We have defined 3 different quality standards for our robolink D joints and I want to explain the background of this issue. The 3 qualities are:
The main performance differences are stiffness, friction, precision (reverse play) and on the other hand cost. For size -20 and -30, the price difference between low cost and high end is ~factor 2, for size -50 it is ~factor 1,5. standard version ~ in the middle.
The high end version contains of our lubrication free worm gear with worm wheel made of iglidur J and worm shaft made of aluminum (hard anodized), it has ball bearings for the axial shaft load and for the back side (only version 102). The outer bearings are our PRT-01-xx (= high end rotary table made of aluminum with sliding elements made of iglidur J). Housing and inner connection parts are made of moulded plastic parts (our RN33), screws and nuts are stainless steel.
Most parts of the standard version are the same, but the back side has a sliding bearing (iglidur J) instead of the ball bearing (only version 102) and the PRT itsself is version PRT-02-xx-AL, which is a low cost version of PRT-01-xx. It has more plastic parts and thus is much lighter. Compared with PRT-01 is is a bit less stiff and a bit less precise. In a performanmce comparison of the to joints, we see no big differences for most applicaations as long as we do not get to the limits.
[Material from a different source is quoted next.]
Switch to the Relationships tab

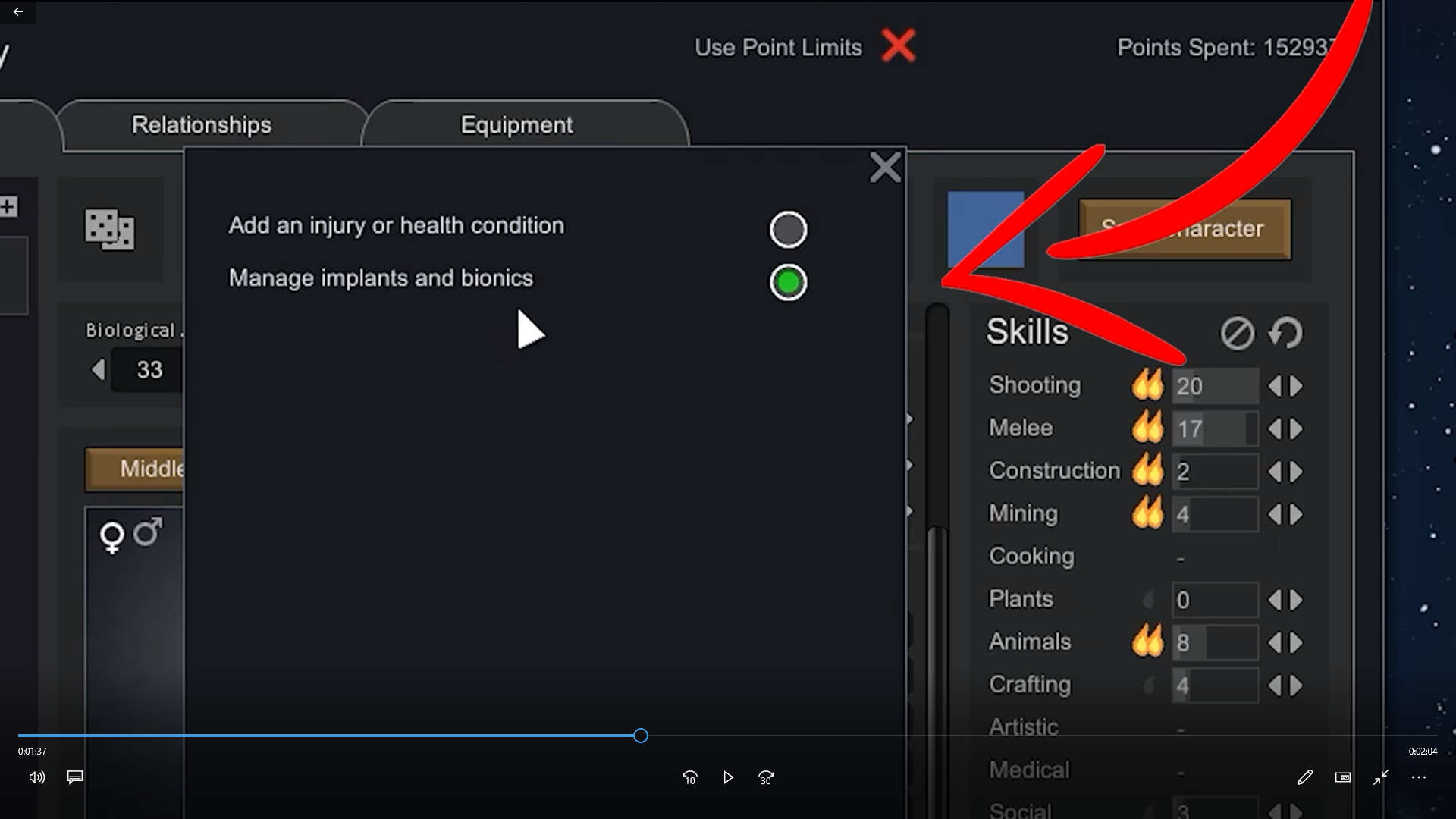(202, 125)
The low cost version of our RL-D in comparison contains a moulded plastic worm shaft and sliding axial bearings instead of the ball bearings. Also the PRT is not build with an aluminum outer ring but a moulded plastic outer ring (PRT-02-xx-LC). Friction is higher and precision worse than our “standard” version. It should be used only for “easy applications” as for example hand adjustments.
For size -20 and -30, all versions are available. For size -50, only version “high end” is available, as PRT-02-50 is yet under construction. We will have it in ~OCT 2015.